It is one of the most traditional dishes of northern Italy and is perfect paired with fish, cheese or meat. Preparing it in a workmanlike manner is a question of proportions and times, of flour, pot and salt. Find out how to do it without making these 5 mistakes
Polenta (from the Latin puls, farinata di farro) is a food whose history is lost in the mists of time. In the Middle Ages it was one cream made from chopped beans cooked with oil, onions and sometimes with the addition of cereals such as buckwheat and spelled. It has always been a food for the poor, even when the beans were replaced corn meal, and starting from 1700 it became a typical meal in the regions of northern Italy. Polenta has always been served as a substitute for bread, as a side dish, accompanied by other foods, or sliced and toasted or fried. For a very long time it was a subsistence food, so much so that due to its continued consumption, without the addition of other nutrients, it has contributed to the spread of a disease called pellagra, due to a lack of vitamins. Currently, polenta, like many other poor foods, is experiencing a period of rediscovery like gourmet dish and tradition. And like all traditional dishes, you can prepare them at home, provided you don't fall into these common mistakes. Let's see them together.
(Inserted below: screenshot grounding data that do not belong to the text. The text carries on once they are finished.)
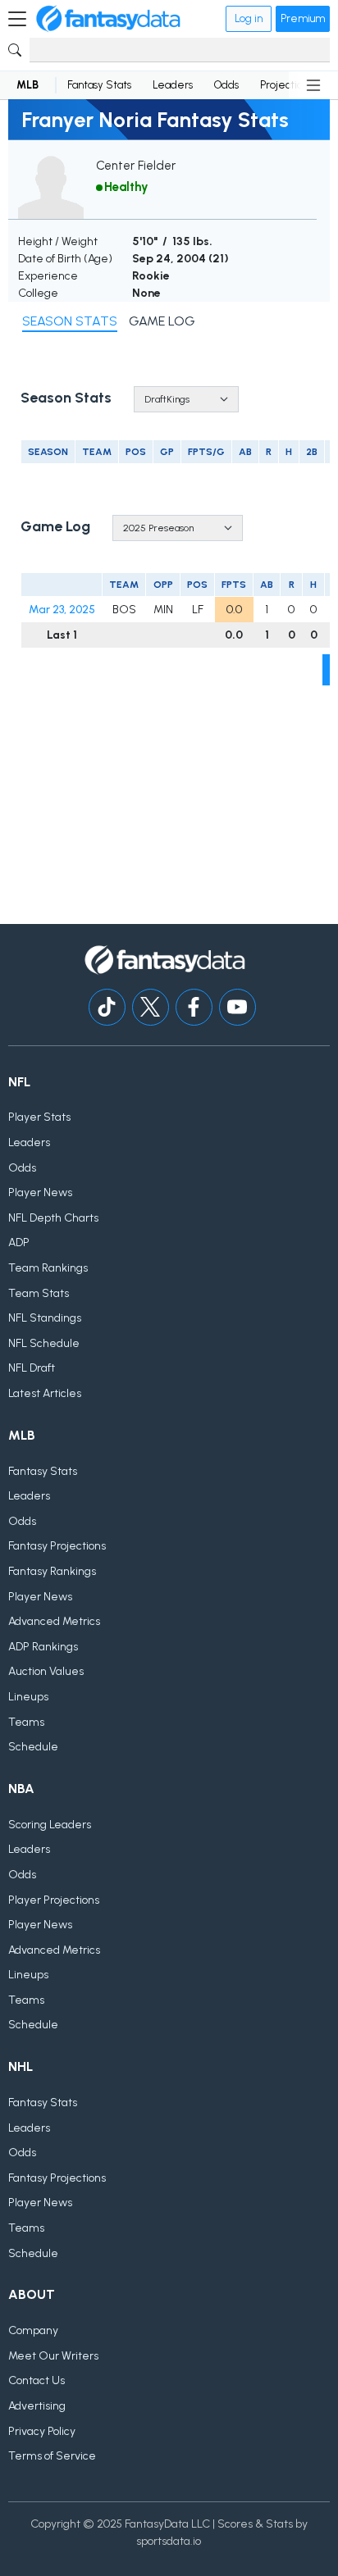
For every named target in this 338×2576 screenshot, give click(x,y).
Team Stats (38, 1293)
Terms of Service (52, 2456)
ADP (19, 1242)
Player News (40, 1192)
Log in (249, 18)
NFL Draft (31, 1368)
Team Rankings (48, 1268)
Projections (286, 85)
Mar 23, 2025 (62, 610)
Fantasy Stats (99, 85)
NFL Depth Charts (53, 1218)
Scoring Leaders (49, 1825)
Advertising (37, 2406)
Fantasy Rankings (52, 1571)
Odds (226, 85)
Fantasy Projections (57, 1546)
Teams (26, 1722)
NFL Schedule (44, 1343)
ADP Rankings (43, 1647)
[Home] (108, 19)
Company (33, 2330)
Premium (303, 18)
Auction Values (46, 1671)
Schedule (33, 1747)
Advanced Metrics (54, 1621)
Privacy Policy (41, 2431)
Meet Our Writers (53, 2356)
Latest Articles (44, 1393)
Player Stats (39, 1117)
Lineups (28, 1697)
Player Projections (53, 1900)
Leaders (173, 85)
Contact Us (36, 2380)
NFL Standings (44, 1318)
Polenta: 5 mistakes not to be made
Don't give her time
Polenta is a dish that needs patience, to cook well, to become that soft and smooth mixture, perfect to accompany a meat stew, a tasty fish or a cream cheese. After pouring the flour into the pan with water and salt, the secret to obtain a homogeneous mixture, without lumps, is to mix the flour, slowly, for a long time, with a whisk, while it slowly thickens and cooks. Resist for at least an hour. If constancy does not belong to you, change the menu.
Choose any flour
The polenta has been preparing for about 400 years with the flour of longed corn (large grains). You can choose a full one if you like a more intense aroma. Also there buckwheat flour it is perfect, and is used above all in the valleys around Sondrio, in Lombardy: it has a darker color than that of corn, a rougher consistency, suitable for local cheeses. If you are not so foolhardy, you can try a mixture made from buckwheat flour and corn flour, to get what is called polenta taragna. In Veneto, instead, white corn is used, for a polenta accompanied by cuttlefish or cod. In the south, between Naples and Foggia, polenta is made with well-ground maize flour: it is fried, cut into slices and becomes street food.
Use any pan
Polenta has always been cooked in cauldron, that pot with high sides and a convex bottom, made of copper (or cast iron), able to spread heat evenly and cook the corn perfectly. All the others don't even consider them. The pot has only one tilting handle, because in the past the polenta was cooked in the fireplace. Fashions have changed, but the good habit of cooking polenta in the copper pot remains.
Miss the doses of flour and water
Only the veterans of polenta are allowed to enjoy the luxury of going to the eye. For all others, the doses to consider are: 4 liters of water for each kg of flour. Bearing in mind that the more raw the flour is, the more it will absorb water. So, if you use one of buckwheat, add liquid at your discretion. Indicatively then, 500 g of flour is enough for 4 people, unless you have invited the greatest admirer of polenta to dinner.
Abound with salt
The hand that prepares the polenta must be slight. There is no exact dose of salt that must be put into the water while it is warming up, but eating a too tasty polenta is really unpleasant. Keep in mind that often the foods to which it is accompanied are very savory (see cheeses): for this reason it is better to be light, so as not to ruin such a job. Salt can also be added once the polenta is cooked.
How to combine polenta
Discover in the tutorial our recommendations for a dish based on polenta.